Correct Answer & Explanation
. Admit the patient for close inpatient observation and neurovascular monitoring
Explanation
The management of the 'pink, pulseless hand' following reduction of a supracondylar humerus fracture is a well-established algorithm. If the hand is well-perfused (pink, warm, good capillary refill) after adequate reduction and stabilization, collateral circulation is sufficient. The standard of care is to admit the patient for close neurovascular monitoring (observation) rather than pursuing immediate vascular exploration, as the brachial artery is often in spasm and recanalizes over time.
Question 519
Topic: Pediatric Upper Extremity & Spine
A 6-year-old boy falls from the monkey bars and sustains a Gartland type III supracondylar humerus fracture. Upon arrival in the emergency department, his hand is pink but the radial pulse is absent. After closed reduction and percutaneous pinning in the operating room, the hand remains pink and well-perfused with brisk capillary refill, but the pulse remains absent via Doppler. What is the most appropriate next step in management?

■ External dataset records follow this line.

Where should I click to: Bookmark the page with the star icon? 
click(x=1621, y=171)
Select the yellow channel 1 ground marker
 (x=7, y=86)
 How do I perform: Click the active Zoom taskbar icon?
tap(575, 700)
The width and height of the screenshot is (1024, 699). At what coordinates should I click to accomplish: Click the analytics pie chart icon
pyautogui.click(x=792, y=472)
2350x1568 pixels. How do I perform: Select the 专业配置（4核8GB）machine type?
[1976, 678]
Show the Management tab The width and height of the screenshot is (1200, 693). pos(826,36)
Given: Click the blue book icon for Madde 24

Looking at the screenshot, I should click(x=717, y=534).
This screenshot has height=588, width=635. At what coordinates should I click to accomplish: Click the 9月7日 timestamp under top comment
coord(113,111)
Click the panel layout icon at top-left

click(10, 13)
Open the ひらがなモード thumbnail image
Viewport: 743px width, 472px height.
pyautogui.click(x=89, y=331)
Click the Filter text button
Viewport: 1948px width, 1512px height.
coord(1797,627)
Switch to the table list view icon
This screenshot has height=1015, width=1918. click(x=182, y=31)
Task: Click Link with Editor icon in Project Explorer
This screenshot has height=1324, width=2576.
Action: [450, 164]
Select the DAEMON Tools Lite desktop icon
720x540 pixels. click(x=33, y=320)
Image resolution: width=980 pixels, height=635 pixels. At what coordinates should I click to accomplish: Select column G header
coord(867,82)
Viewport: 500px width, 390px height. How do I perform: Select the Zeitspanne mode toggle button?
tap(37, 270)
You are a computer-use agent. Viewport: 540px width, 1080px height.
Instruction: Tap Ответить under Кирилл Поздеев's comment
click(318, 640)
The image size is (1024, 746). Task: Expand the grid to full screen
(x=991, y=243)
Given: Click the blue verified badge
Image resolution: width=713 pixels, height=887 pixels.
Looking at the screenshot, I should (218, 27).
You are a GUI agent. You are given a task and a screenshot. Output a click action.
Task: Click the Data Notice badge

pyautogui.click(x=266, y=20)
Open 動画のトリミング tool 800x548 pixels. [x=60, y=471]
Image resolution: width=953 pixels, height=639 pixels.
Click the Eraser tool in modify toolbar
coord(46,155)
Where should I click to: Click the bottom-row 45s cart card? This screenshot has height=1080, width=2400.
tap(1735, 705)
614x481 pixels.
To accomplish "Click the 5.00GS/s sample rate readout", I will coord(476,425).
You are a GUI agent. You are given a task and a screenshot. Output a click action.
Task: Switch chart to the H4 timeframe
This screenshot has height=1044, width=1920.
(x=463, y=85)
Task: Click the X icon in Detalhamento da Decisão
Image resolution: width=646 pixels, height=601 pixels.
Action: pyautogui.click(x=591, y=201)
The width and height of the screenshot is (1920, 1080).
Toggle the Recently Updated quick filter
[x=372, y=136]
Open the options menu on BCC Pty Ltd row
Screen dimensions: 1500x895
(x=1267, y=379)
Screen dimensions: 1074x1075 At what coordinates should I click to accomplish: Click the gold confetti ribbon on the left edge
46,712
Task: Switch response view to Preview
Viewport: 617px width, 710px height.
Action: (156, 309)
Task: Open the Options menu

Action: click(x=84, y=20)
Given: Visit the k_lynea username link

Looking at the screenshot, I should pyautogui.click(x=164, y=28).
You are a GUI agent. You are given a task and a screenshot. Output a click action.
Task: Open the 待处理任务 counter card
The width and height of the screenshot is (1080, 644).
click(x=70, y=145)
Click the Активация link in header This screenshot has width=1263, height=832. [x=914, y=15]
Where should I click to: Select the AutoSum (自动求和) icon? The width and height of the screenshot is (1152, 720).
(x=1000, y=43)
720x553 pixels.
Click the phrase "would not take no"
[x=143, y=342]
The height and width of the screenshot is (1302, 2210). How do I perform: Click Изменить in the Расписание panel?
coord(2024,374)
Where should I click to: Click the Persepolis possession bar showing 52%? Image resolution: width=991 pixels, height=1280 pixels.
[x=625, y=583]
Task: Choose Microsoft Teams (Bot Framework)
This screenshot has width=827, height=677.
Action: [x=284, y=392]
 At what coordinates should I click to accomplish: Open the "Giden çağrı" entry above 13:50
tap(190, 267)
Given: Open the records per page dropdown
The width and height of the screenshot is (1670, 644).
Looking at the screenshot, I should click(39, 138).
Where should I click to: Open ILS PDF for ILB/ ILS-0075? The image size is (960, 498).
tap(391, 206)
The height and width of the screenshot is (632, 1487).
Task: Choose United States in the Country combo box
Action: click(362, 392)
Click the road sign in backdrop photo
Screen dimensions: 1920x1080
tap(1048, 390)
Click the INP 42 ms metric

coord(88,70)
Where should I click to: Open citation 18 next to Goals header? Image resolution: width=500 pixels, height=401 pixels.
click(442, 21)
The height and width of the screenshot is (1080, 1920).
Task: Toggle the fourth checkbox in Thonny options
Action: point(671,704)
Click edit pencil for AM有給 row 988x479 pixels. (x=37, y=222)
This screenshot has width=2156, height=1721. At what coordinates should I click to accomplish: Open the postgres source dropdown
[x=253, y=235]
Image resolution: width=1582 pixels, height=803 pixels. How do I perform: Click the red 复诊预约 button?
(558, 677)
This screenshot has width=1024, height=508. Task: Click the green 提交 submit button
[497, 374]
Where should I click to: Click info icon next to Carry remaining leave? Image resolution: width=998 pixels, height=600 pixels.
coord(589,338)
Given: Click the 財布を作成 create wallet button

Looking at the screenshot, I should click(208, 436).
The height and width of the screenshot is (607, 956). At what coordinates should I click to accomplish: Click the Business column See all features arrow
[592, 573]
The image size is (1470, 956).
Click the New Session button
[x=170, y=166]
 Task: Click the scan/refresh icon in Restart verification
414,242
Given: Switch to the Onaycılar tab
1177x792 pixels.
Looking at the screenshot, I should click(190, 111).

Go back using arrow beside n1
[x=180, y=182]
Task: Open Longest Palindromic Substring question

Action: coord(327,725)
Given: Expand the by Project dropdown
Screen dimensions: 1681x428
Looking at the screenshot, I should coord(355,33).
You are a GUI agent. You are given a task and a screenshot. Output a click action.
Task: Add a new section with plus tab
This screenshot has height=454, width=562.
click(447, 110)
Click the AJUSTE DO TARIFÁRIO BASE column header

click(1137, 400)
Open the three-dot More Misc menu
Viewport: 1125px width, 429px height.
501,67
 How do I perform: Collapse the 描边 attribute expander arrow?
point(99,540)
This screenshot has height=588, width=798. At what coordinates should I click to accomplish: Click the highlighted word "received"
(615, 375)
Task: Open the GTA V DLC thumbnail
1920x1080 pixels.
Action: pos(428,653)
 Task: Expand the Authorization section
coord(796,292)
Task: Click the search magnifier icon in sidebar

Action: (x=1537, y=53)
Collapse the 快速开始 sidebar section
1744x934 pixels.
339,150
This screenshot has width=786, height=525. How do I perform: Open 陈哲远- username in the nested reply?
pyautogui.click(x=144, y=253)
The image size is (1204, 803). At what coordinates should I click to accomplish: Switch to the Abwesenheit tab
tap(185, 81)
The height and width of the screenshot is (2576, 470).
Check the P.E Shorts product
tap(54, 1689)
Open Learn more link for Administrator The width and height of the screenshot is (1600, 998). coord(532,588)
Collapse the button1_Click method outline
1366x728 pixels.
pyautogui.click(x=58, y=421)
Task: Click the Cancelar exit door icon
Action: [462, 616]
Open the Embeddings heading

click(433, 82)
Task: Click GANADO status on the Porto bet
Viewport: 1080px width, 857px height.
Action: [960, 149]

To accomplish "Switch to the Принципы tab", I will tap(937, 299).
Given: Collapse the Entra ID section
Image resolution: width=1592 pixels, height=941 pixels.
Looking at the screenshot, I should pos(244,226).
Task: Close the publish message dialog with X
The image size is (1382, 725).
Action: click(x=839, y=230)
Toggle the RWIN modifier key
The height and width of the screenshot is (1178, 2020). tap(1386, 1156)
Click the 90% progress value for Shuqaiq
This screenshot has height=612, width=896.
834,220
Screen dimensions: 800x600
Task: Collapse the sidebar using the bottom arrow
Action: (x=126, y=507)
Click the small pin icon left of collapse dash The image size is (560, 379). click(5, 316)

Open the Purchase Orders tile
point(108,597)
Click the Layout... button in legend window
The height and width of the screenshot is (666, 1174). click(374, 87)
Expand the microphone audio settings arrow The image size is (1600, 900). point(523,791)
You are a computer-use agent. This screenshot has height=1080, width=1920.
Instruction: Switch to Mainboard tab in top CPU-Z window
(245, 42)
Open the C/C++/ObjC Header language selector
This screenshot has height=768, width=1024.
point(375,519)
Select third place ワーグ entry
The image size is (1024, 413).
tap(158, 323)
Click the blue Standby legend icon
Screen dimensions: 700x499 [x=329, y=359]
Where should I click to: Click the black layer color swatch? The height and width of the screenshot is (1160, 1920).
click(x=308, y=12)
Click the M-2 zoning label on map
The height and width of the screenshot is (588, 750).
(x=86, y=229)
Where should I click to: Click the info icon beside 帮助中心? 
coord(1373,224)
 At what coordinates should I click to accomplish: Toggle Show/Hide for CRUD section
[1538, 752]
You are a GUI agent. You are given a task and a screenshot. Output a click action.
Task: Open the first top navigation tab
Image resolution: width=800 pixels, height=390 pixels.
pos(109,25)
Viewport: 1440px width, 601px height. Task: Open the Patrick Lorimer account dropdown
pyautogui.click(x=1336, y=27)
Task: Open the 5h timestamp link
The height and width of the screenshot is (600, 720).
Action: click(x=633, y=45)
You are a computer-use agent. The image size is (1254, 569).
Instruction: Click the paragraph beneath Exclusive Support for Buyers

Correct Answer & Explanation
. Observation and hospital admission for close neurovascular monitoring
Explanation
In the setting of a 'pink, pulseless' hand following the closed reduction and pinning of a supracondylar humerus fracture, the most appropriate management is observation and close monitoring (admission). As long as the hand remains well-perfused (capillary refill < 2 seconds, warm, pink), surgical vascular exploration is not indicated because collateral circulation is adequate. Routine angiogram or empirical exploration in a well-perfused hand is unnecessary and potentially harmful.
Question 520
Topic: Pediatric Upper Extremity & Spine
A newborn is noted to have severe radial deviation of the right wrist, an absent right thumb, and shortening of the right forearm. Radiographs reveal an absent radius. To rule out the most life-threatening associated condition, which of the following screening tests should be ordered initially?
Correct Answer & Explanation
. Chromosomal breakage test (Diepoxybutane test)
Explanation
Radial longitudinal deficiency (radial clubhand) is strongly associated with several systemic syndromes including VACTERL, TAR (Thrombocytopenia-Absent Radius), Holt-Oram, and Fanconi anemia. Fanconi anemia is the most life-threatening because it leads to fatal aplastic anemia and a high risk of malignancies (leukemia). The definitive screening test is chromosomal breakage analysis induced by diepoxybutane (DEB). A CBC may be normal in the neonatal period before marrow failure manifests, making it an insufficient screen.